On quote that has been with me for a long time is: ‘one builds or destroys a relationship one conversation at a time!’ Every opportunity I have to have a conversation is an opportunity to build up the relationship.
I have been running Macadamian for 13years now as CEO, President or aspiring developer. My definition of working through people has changed several times over the years. It started off as literally working through people, as in bulldozing my way, to let me hold your hand I’ll show you. Through the help of very capable coaches I became aware at some point that I was missing part of the point. In any conversation : Fred, It’s not what is being said that matters as much as what is not being said most of the times.
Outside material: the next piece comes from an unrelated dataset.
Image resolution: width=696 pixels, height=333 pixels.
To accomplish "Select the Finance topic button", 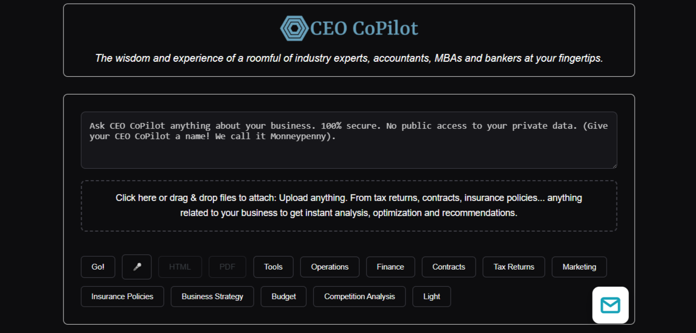I will 390,267.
The people who have GREAT conversations are people who can get to be said what typically goes unsaid. As one who is aspiring to have great conversations, one has to create the environment favorable to having such conversations.
How to get at the un-said? Three things to master:
- One has to be a great listener and be able to ask questions
- Separate intent from impact in what is being said
- be constructive and compassionate
You’re best performance here is making sure the person is saying it all, and getting it all in the open. Every thing you say, your tone, your body language, the words you use are saying go-on I’m listening, I want to hear it all. It is not the time to go in solution mode, it’s not the time to go quick fix, you’re in listening mode.
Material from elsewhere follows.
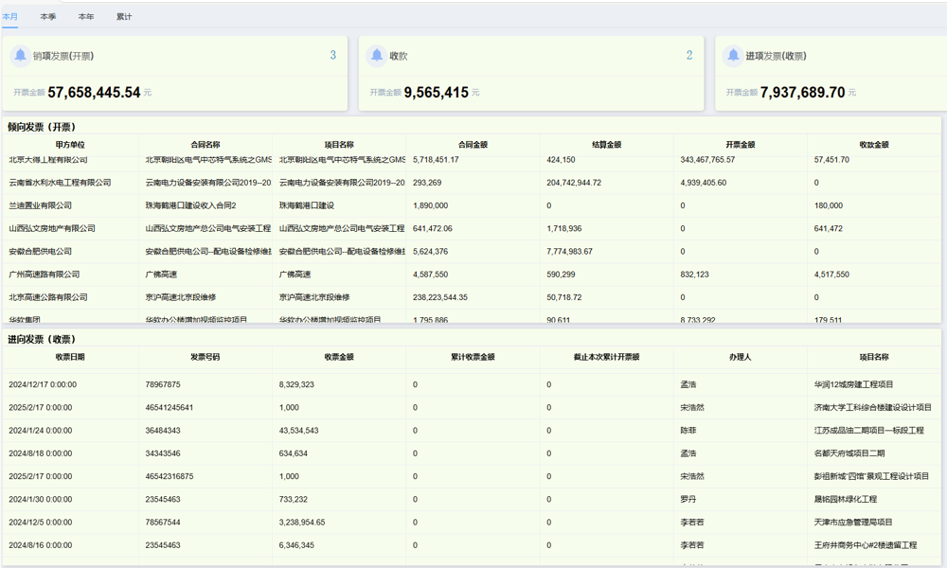Click the 收票日期 column header
The image size is (947, 568).
coord(70,358)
On separating impact from intent. There is what we ear, and there is what is being said. We always ear according to our own reality, and understanding of said reality. Some people are not good at saying what they want to say, they will fumble the ball, it will get out all wrong, they are outside of their comfort zone, and it’s difficult for them to communicate this highly intense/emotive message, for one reason or another. Sometimes we just can’t at first to let it out, it needs coaxing to get out.
Now more than ever it’s important to listen well. When something you’re earing gets you agitated one way or the other, take a deep breath, gets some much needed oxygen to your brain, and ask what do you mean? can you elaborate how you come to this conclusion? what assumptions are you making? is this truly the only option, let’s assume there is more, what would they be? This is how you get to help yourself separating the intent of the message, from the impact it has on you. Lot more things will be said this way, lot more information will be communicated, and most probably the only way for the truth to bubble up to the top.
On being constructive and compassionate.
In the part of the conversation where it’s my turn to talk, I come at it from a headspace of helping people grow, I’m here to support them in that growth. I need to have them in a receiving mode, with plenty of oxygen in their brain. Again here a balanced approach is key, the situation can be abysmal, yet my feedback as crisp as it will be, needs to always keep front and center I’m here to help this person. The best way to always have the person in a space that your feedback is perceived to be supportive is by being compassionate and constructive. Focus on what needs actions, vs what not to do. Focus on what to excel in, versus what the flaws are. Compassionate and constructive means you give your feedback crisply, to the point, with the support built in the message. The weaknesses, mistakes etc still need to be said, they must be said such that the takeaways of the conversation is I am supportive and I believe in their capability to excel.
As a manager our goal is always to let the truth bubble its way to the top. Sometimes we’re really challenged for time, and going into directive mode can really save time, sometimes there is no other way. As a manager I believe in balancing my approach. Yes I will be directive in the situations where I need to be that way, and I will make sure I’m truly a good listener in the situation where I believe it’s the way to go. I think if I achieve this balance well, my people are going to be more happy because they can say what they really think with me. In the situation where I need to be directive, they will understand it happens I need to be this way, and that this is not the only way I manage.
Which brings me to the fourth point of the three steps program! At wrap up time, when the conversation is over, one last thing. Get the person you’re talking to tell you the net net of the conversation, what she is taking away from the conversation. Truly listen and make sure you ask questions that will truly highlight what you want to be taken away.